The right tool for the job…
That is not to say, that there is no merit in an unauthenticated scan. It has many uses, not the least to verify the results of a trusted scan, for example to find backdoors hidden by a rootkit or similar scenarios, as well as to see what an attacker would see without credentials, so that these vectors of risk can also be assessed and potentially mitigated. But this is another component of the overall vulnerability management lifecycle, and not a full replacement for a trusted vulnerability, patch and configuration scan.
You have to differentiate between the act of testing your defenses and security measures, and the act of vulnerability management. In the latter, you want an administrators viewpoint, so as to be able to identify and assess all and any vulnerabilities and security hazards. In the former, we are checking if indeed all risks have been mitigated and the precautions have been implemented properly and sufficiently. For one, we want as deep an insight into the infrastructure and related system as possible, for the other, we want to be hindered by the same limitations as an attacker may have, before he has escalated privileges and built out his position. For that, we have to have full access and an unlimited view. One is the hackers view, the other the security professionals.
Oh, But the Overheads……
Nothing is for free in life, and in the case of authenticated scanning there is also an associated cost. It requires a user or other form of legitimate credentials on every device or system to be assessed this way.
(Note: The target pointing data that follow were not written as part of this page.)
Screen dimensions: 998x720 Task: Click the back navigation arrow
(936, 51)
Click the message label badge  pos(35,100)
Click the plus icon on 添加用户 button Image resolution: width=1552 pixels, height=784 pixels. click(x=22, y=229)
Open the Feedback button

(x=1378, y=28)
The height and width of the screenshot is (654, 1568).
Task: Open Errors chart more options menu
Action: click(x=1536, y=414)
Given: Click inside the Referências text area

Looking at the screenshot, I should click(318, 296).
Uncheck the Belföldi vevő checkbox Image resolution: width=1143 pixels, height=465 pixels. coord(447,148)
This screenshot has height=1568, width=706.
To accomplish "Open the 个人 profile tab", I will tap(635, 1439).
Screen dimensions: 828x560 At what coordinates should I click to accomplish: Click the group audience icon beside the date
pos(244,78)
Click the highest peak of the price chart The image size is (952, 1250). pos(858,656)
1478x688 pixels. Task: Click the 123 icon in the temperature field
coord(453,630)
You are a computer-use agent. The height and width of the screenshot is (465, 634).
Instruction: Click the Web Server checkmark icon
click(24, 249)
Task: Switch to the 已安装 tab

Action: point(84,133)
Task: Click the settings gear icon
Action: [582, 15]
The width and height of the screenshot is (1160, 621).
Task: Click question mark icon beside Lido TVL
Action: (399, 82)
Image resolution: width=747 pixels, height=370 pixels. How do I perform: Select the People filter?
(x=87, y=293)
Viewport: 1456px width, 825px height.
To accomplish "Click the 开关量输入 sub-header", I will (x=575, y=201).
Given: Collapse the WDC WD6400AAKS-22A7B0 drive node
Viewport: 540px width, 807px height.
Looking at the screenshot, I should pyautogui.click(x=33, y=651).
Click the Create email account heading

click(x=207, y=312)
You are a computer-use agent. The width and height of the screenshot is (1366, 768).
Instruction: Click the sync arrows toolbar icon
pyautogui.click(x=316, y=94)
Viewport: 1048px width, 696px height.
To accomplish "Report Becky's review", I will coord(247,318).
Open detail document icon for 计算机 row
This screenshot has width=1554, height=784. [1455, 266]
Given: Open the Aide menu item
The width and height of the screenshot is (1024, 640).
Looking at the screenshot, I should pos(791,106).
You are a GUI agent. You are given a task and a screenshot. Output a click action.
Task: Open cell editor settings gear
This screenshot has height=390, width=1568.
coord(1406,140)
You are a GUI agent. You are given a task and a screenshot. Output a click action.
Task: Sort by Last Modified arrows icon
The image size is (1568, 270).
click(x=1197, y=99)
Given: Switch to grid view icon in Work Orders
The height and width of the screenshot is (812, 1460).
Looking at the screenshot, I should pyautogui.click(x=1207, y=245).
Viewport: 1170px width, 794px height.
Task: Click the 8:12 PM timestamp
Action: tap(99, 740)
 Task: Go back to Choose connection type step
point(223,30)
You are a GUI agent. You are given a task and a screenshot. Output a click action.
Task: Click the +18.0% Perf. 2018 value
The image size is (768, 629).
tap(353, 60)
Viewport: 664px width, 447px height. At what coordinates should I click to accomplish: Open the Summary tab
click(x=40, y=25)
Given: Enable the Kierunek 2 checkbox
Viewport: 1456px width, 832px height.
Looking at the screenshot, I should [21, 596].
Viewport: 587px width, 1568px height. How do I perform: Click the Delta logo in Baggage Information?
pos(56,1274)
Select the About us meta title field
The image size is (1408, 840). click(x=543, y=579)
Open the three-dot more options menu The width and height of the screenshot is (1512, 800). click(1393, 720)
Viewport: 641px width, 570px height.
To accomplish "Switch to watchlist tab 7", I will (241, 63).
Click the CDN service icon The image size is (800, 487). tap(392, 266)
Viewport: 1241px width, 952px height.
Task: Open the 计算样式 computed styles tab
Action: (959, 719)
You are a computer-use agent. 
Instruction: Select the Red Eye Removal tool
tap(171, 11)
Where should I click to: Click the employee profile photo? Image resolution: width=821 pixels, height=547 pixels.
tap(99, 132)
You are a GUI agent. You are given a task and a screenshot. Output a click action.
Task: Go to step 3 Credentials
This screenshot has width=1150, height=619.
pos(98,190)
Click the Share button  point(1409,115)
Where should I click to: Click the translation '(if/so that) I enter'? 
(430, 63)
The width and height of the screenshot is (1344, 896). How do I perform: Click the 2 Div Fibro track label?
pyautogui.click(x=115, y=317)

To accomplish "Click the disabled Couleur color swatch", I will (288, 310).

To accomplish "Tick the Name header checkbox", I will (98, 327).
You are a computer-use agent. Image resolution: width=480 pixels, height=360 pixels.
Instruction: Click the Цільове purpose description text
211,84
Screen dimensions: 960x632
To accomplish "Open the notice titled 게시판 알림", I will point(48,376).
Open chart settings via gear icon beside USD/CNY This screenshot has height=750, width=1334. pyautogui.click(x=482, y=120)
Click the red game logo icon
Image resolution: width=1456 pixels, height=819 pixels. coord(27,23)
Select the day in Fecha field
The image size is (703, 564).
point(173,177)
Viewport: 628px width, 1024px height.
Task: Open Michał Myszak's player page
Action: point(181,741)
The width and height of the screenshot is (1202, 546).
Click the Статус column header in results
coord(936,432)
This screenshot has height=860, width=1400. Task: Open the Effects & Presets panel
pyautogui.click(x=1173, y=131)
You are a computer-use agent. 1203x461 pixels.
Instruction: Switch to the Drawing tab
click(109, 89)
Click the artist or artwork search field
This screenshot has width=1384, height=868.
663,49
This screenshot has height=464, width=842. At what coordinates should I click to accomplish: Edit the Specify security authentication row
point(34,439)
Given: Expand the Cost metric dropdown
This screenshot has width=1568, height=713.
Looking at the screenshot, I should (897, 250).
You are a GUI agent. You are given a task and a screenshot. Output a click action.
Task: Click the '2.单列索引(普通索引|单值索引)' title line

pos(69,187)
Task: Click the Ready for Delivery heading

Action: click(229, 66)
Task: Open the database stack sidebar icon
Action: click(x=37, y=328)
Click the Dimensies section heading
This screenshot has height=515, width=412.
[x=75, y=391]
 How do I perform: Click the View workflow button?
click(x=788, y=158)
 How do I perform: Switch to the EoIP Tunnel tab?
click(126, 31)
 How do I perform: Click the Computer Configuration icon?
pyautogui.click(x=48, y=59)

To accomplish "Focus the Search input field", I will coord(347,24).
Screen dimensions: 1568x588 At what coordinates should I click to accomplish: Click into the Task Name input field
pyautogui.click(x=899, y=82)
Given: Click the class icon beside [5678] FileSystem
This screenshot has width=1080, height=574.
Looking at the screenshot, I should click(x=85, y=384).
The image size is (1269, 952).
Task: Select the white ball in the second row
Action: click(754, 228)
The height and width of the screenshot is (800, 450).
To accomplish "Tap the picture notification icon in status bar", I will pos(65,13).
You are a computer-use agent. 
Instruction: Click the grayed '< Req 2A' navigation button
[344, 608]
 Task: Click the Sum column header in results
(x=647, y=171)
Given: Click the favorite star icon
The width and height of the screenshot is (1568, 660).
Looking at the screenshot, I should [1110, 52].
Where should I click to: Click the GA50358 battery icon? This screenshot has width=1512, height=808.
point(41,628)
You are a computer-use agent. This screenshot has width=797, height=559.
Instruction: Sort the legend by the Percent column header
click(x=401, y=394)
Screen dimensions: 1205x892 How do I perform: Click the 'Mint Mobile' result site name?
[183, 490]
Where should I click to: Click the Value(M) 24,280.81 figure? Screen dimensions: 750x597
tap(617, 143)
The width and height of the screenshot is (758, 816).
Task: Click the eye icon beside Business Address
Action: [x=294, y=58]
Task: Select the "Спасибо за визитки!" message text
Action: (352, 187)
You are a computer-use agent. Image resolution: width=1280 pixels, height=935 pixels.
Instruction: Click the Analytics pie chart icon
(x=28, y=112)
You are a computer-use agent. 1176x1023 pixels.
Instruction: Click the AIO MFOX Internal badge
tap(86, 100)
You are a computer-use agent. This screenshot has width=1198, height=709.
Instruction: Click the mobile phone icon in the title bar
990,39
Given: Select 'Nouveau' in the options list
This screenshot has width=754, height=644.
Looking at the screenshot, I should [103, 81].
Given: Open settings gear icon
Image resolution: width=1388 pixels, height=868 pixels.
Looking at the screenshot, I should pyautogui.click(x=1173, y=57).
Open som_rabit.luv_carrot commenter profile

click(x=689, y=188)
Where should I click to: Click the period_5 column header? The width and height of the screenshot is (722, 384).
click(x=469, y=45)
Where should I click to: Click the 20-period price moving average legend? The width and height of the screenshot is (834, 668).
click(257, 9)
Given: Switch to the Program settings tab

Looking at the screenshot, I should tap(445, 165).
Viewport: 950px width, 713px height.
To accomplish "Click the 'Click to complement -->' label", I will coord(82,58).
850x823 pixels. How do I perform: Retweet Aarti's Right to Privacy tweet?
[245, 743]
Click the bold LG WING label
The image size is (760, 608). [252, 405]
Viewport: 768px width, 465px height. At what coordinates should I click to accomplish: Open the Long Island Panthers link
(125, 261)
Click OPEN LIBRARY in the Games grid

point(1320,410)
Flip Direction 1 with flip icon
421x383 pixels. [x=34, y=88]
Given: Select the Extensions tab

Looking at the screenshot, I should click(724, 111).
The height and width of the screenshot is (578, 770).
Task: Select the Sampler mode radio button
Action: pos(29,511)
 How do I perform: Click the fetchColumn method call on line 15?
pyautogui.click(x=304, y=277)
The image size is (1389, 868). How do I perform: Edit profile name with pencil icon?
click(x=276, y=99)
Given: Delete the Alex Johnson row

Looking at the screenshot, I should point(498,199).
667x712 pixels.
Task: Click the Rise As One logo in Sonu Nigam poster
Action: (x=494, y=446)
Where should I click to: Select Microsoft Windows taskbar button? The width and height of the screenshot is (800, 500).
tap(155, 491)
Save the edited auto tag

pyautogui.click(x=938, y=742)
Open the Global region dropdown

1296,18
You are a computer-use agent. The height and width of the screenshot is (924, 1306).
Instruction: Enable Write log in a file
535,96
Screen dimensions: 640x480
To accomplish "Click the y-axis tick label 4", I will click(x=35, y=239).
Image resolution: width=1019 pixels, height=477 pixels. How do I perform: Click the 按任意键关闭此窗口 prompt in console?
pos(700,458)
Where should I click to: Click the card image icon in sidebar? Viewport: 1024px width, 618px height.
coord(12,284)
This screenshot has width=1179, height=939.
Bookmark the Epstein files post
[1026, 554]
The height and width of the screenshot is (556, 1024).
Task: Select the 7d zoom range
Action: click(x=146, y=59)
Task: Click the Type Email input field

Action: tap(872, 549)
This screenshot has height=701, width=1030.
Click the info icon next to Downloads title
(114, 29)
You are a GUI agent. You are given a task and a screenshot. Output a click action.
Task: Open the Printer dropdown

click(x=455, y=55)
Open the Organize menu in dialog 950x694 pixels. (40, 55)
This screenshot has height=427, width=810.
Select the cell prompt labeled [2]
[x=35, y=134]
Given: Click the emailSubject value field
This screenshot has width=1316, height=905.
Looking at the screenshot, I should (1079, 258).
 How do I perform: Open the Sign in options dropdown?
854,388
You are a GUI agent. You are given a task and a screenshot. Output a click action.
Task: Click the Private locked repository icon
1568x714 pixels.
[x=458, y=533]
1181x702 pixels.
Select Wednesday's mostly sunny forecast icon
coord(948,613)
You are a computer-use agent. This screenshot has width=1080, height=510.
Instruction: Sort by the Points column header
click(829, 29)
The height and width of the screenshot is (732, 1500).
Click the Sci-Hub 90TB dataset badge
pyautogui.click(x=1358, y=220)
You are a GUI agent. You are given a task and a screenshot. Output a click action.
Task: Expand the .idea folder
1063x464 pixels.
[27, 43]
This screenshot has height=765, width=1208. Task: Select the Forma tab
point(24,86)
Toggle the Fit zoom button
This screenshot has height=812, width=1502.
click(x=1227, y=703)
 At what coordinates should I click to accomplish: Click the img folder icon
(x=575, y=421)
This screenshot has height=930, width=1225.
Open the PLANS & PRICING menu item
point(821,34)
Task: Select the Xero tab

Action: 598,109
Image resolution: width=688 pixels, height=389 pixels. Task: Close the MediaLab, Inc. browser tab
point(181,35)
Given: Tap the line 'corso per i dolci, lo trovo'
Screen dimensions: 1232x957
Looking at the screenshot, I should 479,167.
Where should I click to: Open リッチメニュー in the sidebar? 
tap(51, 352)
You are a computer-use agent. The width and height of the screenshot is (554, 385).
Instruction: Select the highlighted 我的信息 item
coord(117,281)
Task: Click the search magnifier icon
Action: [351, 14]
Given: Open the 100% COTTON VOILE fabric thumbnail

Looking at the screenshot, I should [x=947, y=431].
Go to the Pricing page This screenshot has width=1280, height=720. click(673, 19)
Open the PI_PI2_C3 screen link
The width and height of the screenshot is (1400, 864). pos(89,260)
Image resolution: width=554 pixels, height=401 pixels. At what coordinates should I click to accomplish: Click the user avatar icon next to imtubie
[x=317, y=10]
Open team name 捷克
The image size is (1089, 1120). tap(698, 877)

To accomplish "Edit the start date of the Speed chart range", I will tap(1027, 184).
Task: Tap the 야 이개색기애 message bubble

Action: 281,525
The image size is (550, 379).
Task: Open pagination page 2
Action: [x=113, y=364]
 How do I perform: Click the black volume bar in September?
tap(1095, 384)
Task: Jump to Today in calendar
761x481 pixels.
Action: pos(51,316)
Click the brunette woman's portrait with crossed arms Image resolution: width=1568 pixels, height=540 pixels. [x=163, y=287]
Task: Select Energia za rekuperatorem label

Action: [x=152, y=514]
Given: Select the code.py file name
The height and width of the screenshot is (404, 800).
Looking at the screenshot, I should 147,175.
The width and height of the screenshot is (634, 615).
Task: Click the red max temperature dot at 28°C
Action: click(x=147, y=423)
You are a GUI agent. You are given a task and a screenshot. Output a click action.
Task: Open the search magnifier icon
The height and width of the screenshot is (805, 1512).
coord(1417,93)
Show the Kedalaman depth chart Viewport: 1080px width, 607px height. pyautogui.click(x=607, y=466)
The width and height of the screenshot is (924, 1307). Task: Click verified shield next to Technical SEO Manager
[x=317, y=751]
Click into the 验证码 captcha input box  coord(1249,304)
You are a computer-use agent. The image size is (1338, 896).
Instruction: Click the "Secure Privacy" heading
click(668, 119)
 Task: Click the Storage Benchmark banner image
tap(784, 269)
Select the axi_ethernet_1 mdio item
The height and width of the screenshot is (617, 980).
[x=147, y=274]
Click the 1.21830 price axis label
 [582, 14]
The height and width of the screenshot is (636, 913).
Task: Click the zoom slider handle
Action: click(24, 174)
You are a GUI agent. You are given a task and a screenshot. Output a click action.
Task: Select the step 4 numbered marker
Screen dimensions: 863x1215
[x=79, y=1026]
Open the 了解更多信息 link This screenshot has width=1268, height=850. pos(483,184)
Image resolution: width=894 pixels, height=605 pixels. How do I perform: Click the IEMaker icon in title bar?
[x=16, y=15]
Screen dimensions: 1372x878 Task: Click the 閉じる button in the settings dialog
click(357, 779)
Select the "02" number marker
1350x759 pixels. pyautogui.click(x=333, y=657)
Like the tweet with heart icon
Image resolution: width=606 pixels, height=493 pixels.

The silly argument that adding a user for Audits provides another attack vector is of course hogwash. If that were the case, any administrator, or every user for that matter, is a further attack vector and should be avoided. The credentials for this audit account or user that has to be added, should be securely stored in whatever solution you are using to execute the assessments with, and not used for anything or anyone else. This also ensures a clean audit trail, with a unique user that can be tracked and monitored. These credentials, as they are only used in this automated fashion, are more than likely safer than those used by humans.
Lastly, if you do not trust your vulnerability assessment solution to store these safely, you would be mad to trust it with your actual vulnerability data, right?
If you are unable to roll out account additions or modifications to accommodate this, you may have a building site that needs your attention first. A well-organized, designed and operated network is a prerequisite for efficient vulnerability management.
It is not a replacement for that, and the process will never fully meet expectations and requirements if this is not the case. If you are unable to deploy software for example, you are more than likely unable to deploy patches and other fixes on a larger scale, and if you do not have centralized, or at least a streamlined user and group management approach, the chances that your security policies are enforced as per policy, is also unlikely, or at least cannot be verified.
More importantly, it is simply not possible to reliably assess a system without authenticated access (and before anyone becomes a smartass, Agent-based approach have authenticated access, in the form of the agent). Period. This is not a matter of conjecture or opinion. If you doubt this, I can only suggest jumping into a lab and running a trusted an untrusted scan and looking at the differences in results. The benefits absolutely outweigh the overheads .
Coming back to the choice I hypothesized earlier, it isn’t really a choice. Choosing to do unauthenticated scanning is not an option – if you want to do vulnerability assessment properly and to the fullest maximum of its potential, you have no other choice.